Antibiotic bone cement combined with other comprehensive interventions in the treatment of diabetic foot osteomyelitis 

  • Online:2022-08-01 Published:2022-09-06

摘要: 目的 评估万古霉素骨水泥联合其他干预措施治疗糖尿病足骨髓炎(Diabetic foot osteomyelitis,DFO)的疗效。方法 回顾性分析93例(112侧)糖尿病足骨髓炎患者,均接受万古霉素骨水泥联合其他干预措施治疗。末次随访时评估口服和静脉抗生素使用时间、住院时间、溃疡愈合时间、复发率、踝关节以上截肢率。对糖尿病足患者进行足溃疡深层创面分泌物细菌培养。足部功能恢复情况应用Maryland足功能评分标准进行评估。结果 成功随访87例患者(105侧),平均随访时间14个月,均愈合良好,糖尿病足治愈。口服和静脉注射抗生素的平均使用时间分别为(12.2±1.5) d和(10.8±2.5) d,平均住院时间(14.0±2.7) d,溃疡愈合时间(37.8±6.3) d。21例患者(21侧)足溃疡复发后再次住院,复发率为20.0%(21/105)。
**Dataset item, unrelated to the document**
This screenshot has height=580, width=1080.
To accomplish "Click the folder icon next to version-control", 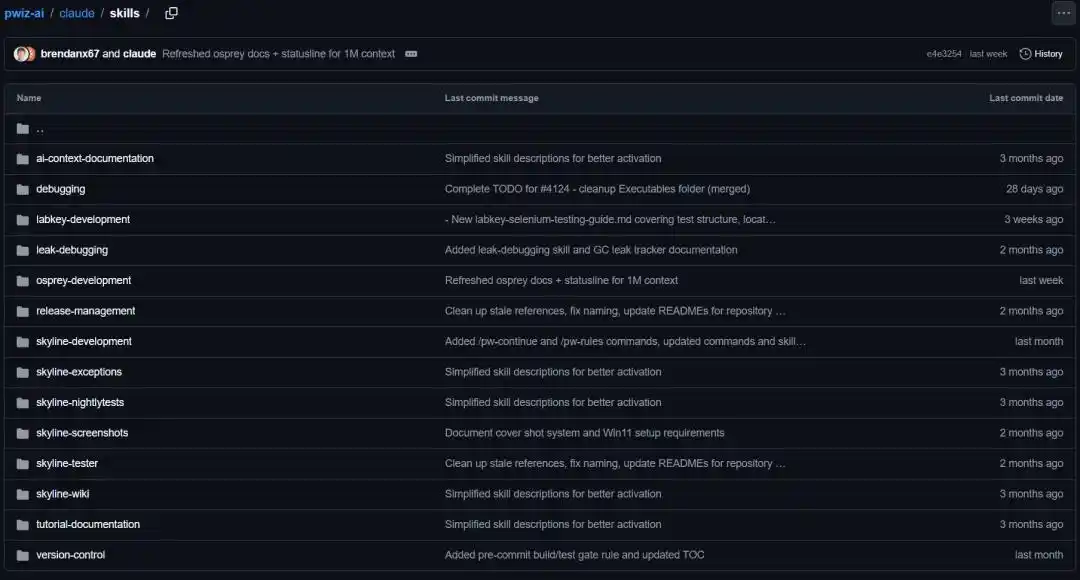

本组中无患者需在脚踝以上截肢。从足溃疡深部创面分泌物中共培养了144株致病菌。末次随访显示,31侧为优秀,45侧良好,26侧一般,3 侧不合格,总体优良率为72%。结论 抗生素骨水泥联合其他综合干预治疗DFO效果良好,值得在临床推广应用。

关键词: 抗生素骨水泥,  糖尿病足,  骨髓炎,  万古霉素,  负压封闭引流技术

Abstract: Objective To evaluate the efficacy of vancomycin bone cement combined with other comprehensive interventions in the treatment of diabetic foot osteomyelitis (DFO). Methods A retrospective analysis of 93 patients with DFO (112 affected feet) who received vancomycin bone cement combined with other interventions was performed. Duration of oral and intravenous antibiotic use, length of hospital stay, ulcer healing time, recurrence rates, and amputation rates above the ankle were assessed at the last follow-up. Bacterial culture of secretion from deep wound surface of foot ulcer was conducted. Recovery of foot function was assessed using the Maryland standard. Results Eighty-seven patients with 105 involved feet were followed up successfully over an average period of 14 months. All wounds exhibited good union on follow up, and DFO was cured. The average durations of oral and intravenous antibiotic administrations were (12.2±1.5) and (10.8±2.5) days, respectively. The average duration of hospitalization was 14.0±2.7 days and the healing time of the ulcers was (37.8±6.3) days. Twenty-one patients (21 feet) were re-hospitalized after recurrence of foot ulcers, with a recurrence rate of 20% (21/105). No patients required amputation above the ankle. One hundred and forty-four pathogenic bacteria were co-cultured from the secretions of deep wounds from foot ulcers. According to the Maryland criteria, 31, 45, 26, and 3 feet were rated as excellent, good, fair, and failure, respectively. Overall, 72% were rated as excellent-good. Conclusion Antibiotic bone cement combined with other comprehensive interventions is effective and comprehensive in the treatment ofDFO, which is worthy of clinical application.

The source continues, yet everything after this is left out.